━━━ PASSAGE PROVIDED ━━━
DETAILED DESCRIPTION OF THE INVENTION
[0018] FIG. 1 illustrates a computer system for searching
databases. The computer 220 is connected to a display 210, an input
system 205 (including for example, a keyboard and mouse) a memory
system 230 and a communications link 280. Normally, the
communications link is a simple modem. It could also be a higher
rate direct connection between computers or another device for
interconnecting computer systems. The communications link 280 is in
turn connected to a network of M other computers each having their
own memory systems. The memory system 230 associated with computer
220 has a memory section 240 that contains a target database and it
includes N memory sections that store a series of N auxiliary
databases. The target database in memory section 240 stores
information that a user is currently interested in searching. The
remaining N memory sections store auxiliary databases related to a
variety of topics. The M computers attached to communications link
280 each have similar memory sections that store N auxiliary
databases. In addition, memory section 250 of memory system 230
stores a list of database addresses and identifiers.
[0019] In general, the computer system of FIG. 1 operates to
display information from a target file or database to a user. In
the course of that general display of information, a user will
often recognize a specific idea or concept from the displayed
information that may or may not be directly relevant to the general
information currently being displayed. The user will desire to
access or link to information about this specific concept without
losing access to the general information currently being displayed.
The computer system of FIG. 1 operates to provide links between
identified concepts and information contained in multiple
databases. The computer system of FIG. 1 provides these links by
causing the computer 220 to receive a query and identify databases
having information relevant to the query. Once the databases are
identified computer 220 causes them to be searched such that they
return documents or passages of documents relevant to the query.
The computer 220 then organizes the returned documents or passages
thereof and displays at least a portion of the text associated with
those documents.
[0020] Specifically, FIG. 2 illustrates a process for operating the
computer system of FIG. 1 according to the present invention.
━━━ RAW DATA ━━━
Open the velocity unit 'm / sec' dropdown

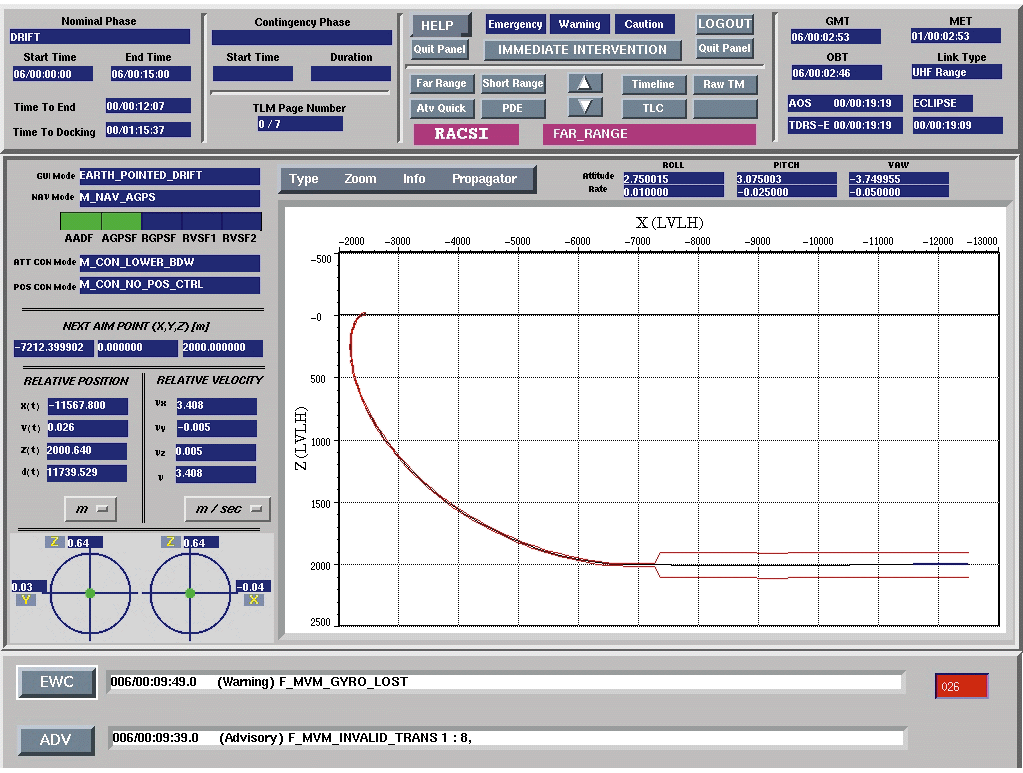[x=227, y=509]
━━━
● PROBLEM SET:
A - How would you translate this sentence from the patent description into Spanish: "The target database in memory section 240 stores information that a user is currently interested in searching."
B - Reproduce the patent description word for word, beginning at the words that have "The computer 220 then" and stopping after "the present invention.".

● THE RESULTS:
A - La base de datos objetivo de la sección de memoria 240 almacena información que un usuario está interesado en buscar actualmente.

B -
The computer 220 then organizes the returned documents or passages
thereof and displays at least a portion of the text associated with
those documents.
[0020] Specifically, FIG. 2 illustrates a process for operating the
computer system of FIG. 1 according to the present invention.